CDR data, at its most basic level, stores when, where, and to whom a call was made. From this information, at the scale of an entire country over several months, more abstract concepts like migration patterns, commute distance, and even poverty can be inferred with relatively high probability. It’s powerful.
To be clear, the data used here was not the raw CDR data, but a de-identified version. Levels of “anonymization” vary, and you can bet that this is studied as well, but there are precautions that can be taken and this is a discussion in itself. For the purposes of D4R, this CDR data was also differentiated to show whether phone records were affiliated with refugees or non-refugees. Because D4R handled a vulnerable population’s data, the Challenge needed to go beyond the standard data ethics and privacy recommendations and guarantee that data ethicists play a major role in the event.
D4R shared three distinct datasets at varying levels of granularity to avoid exposing information that might reveal any specific phone user’s identity while still providing indicative information. Read more about it here.
Now what can we actually do with this data? In October of 2013, the UN Global Pulse Lab released a report looking at CDR data’s early development potential.
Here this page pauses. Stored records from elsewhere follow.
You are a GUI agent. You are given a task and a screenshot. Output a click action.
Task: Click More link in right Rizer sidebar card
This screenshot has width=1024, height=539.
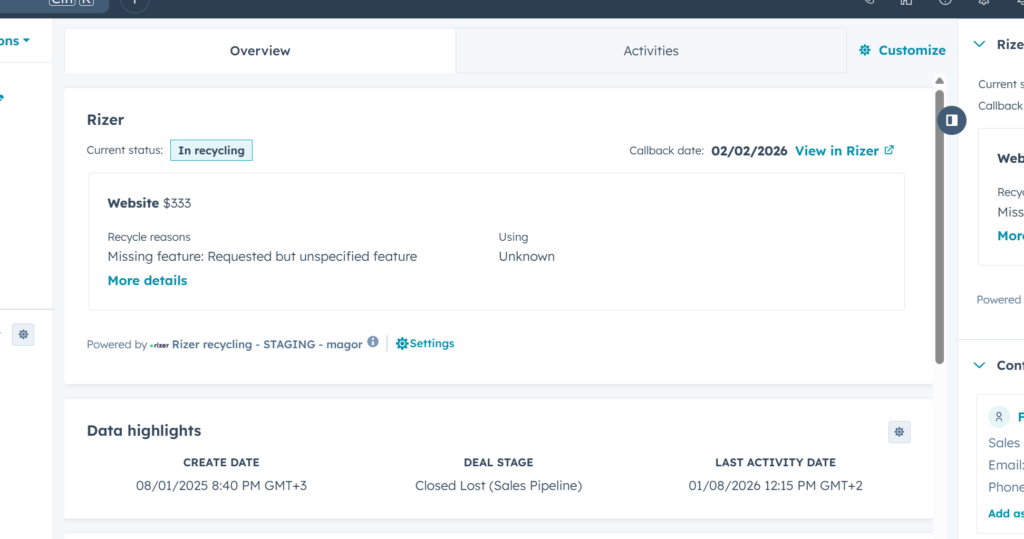(x=1010, y=236)
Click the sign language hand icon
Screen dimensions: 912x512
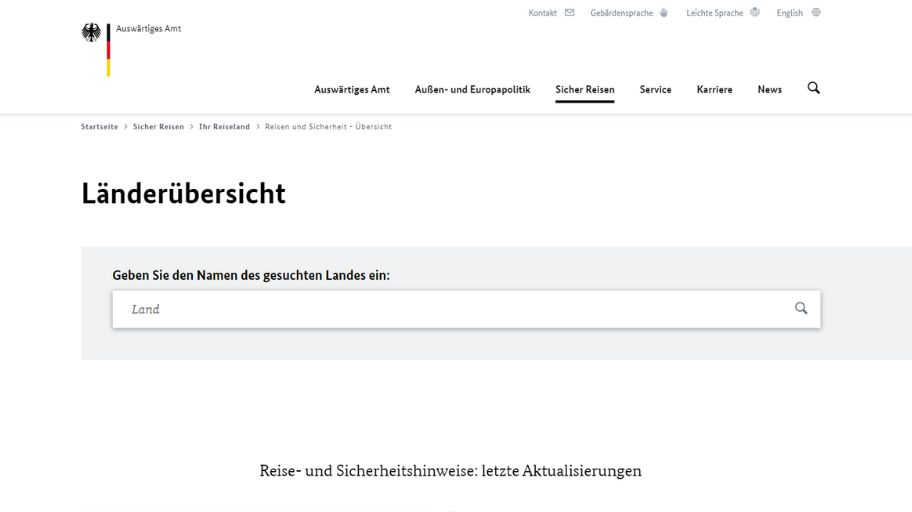pos(664,13)

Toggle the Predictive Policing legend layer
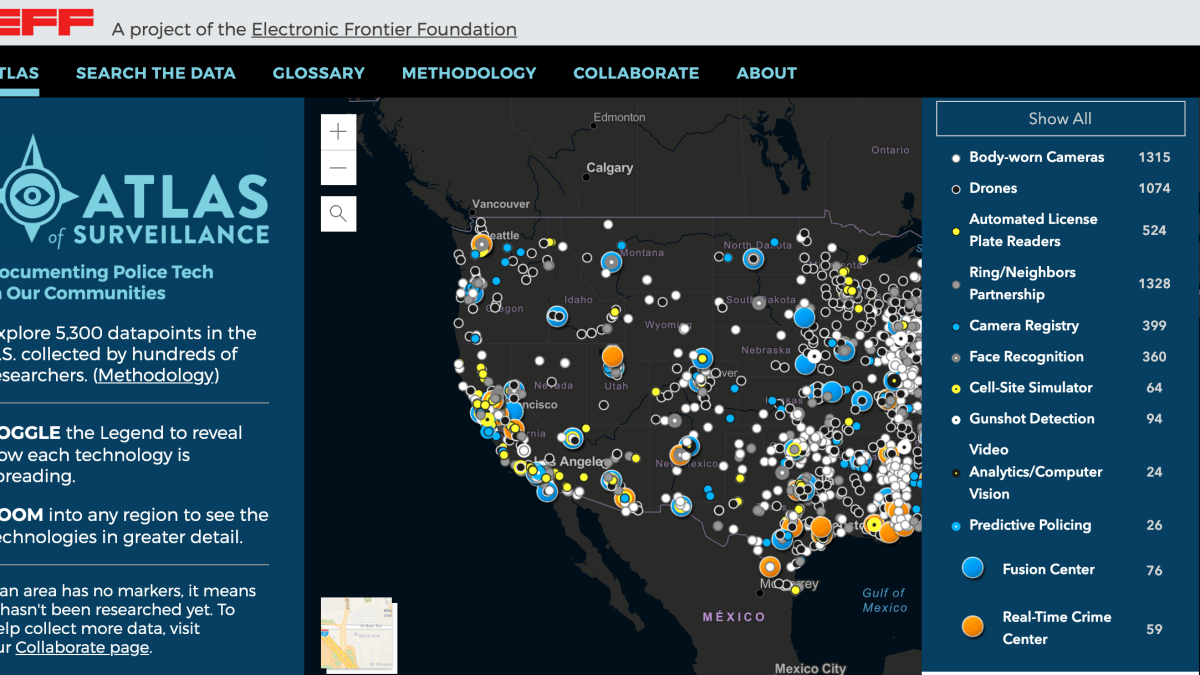pos(1029,525)
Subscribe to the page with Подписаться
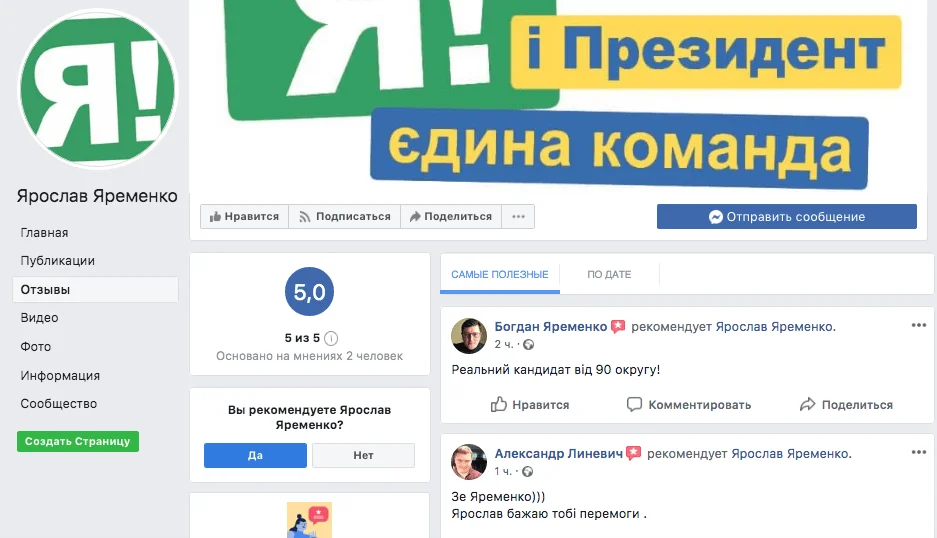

The report states that “while at first glance it is difficult to assess the value of this rather rudimentary data, remarkably useful information on human behavior may be derived from large sets of de-identified CDRs”. The Global Pulse Lab report went on to specifically highlight cases of CDR data for analyzing mobility, social interaction, and economic activity. These are not the only areas for which CDR data can provide useful insight, but it’s a good place to start. As I saw at the D4R workshop, this data becomes even more powerful when crossed with other available datasets.
The D4R challenge awarded teams from five different focus categories: Safety and Security, Healthcare, Education, Labor, and Social Integration. Check out the website to see the winners for each category. The complete (523 page) proceedings document from the event is also available if you want to see the work in more detail.
The D4R Winners:
The very first winner was a paper that swept over many concepts that were buttressed later in the day entitled Data Analytics without Borders: Multi-Layered Insights for Syrian Refugee Crisis. The paper presented an insight regarding housing price analysis that particularly caught my attention. With the cellular data, the team already has a rough idea where some refugees live. Coupling this inference with information on a neighborhood’s mean education level means that researchers can roughly estimate relative levels of income (this tactic is based on previous studies, relying on the correlation between income and education levels). Housing prices scraped from a real estate website then continue to validate income heuristic findings, showing that the neighborhoods with the highest density of refugees also face difficult financial circumstances. Initially, this may not sound like much. A neighborhood notorious for having a high density of refugees living in less than ideal conditions doesn’t need a dataset to be identified, but if we look at this at the scale of an entire country attempting to make policy decision on how to implement housing initiatives, this information becomes a lot more valuable.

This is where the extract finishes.